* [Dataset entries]
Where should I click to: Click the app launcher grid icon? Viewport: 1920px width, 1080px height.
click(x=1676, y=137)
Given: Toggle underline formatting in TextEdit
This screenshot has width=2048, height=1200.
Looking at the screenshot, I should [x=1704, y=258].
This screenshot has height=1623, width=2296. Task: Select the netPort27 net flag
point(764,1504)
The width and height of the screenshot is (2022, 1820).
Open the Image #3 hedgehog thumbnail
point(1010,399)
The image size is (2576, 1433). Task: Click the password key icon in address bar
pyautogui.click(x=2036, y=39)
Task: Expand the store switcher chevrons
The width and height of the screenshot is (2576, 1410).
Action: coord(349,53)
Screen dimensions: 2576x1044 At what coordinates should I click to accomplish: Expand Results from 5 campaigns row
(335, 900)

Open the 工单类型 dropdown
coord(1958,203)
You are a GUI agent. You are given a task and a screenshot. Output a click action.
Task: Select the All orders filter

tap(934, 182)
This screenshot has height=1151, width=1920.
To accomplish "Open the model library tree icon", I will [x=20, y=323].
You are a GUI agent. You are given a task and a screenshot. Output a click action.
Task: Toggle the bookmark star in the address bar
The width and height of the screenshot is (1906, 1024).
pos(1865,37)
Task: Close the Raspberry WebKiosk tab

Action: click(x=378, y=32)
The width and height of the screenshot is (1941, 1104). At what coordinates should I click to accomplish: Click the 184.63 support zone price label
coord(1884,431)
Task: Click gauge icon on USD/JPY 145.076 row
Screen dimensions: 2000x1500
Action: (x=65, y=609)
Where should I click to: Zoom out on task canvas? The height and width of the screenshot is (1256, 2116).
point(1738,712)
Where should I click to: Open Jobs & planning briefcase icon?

* [Goal of the exercise]
Could you quote, exactly as they appear, the line containing "The image size" and every line after it to the end of the records above?

* [Task response]
The image size is (2576, 1433). Task: Click the password key icon in address bar
pyautogui.click(x=2036, y=39)
Task: Expand the store switcher chevrons
The width and height of the screenshot is (2576, 1410).
Action: coord(349,53)
Screen dimensions: 2576x1044 At what coordinates should I click to accomplish: Expand Results from 5 campaigns row
(335, 900)

Open the 工单类型 dropdown
coord(1958,203)
You are a GUI agent. You are given a task and a screenshot. Output a click action.
Task: Select the All orders filter

tap(934, 182)
This screenshot has height=1151, width=1920.
To accomplish "Open the model library tree icon", I will [x=20, y=323].
You are a GUI agent. You are given a task and a screenshot. Output a click action.
Task: Toggle the bookmark star in the address bar
The width and height of the screenshot is (1906, 1024).
pos(1865,37)
Task: Close the Raspberry WebKiosk tab

Action: click(x=378, y=32)
The width and height of the screenshot is (1941, 1104). At what coordinates should I click to accomplish: Click the 184.63 support zone price label
coord(1884,431)
Task: Click gauge icon on USD/JPY 145.076 row
Screen dimensions: 2000x1500
Action: (x=65, y=609)
Where should I click to: Zoom out on task canvas? The height and width of the screenshot is (1256, 2116).
point(1738,712)
Where should I click to: Open Jobs & planning briefcase icon?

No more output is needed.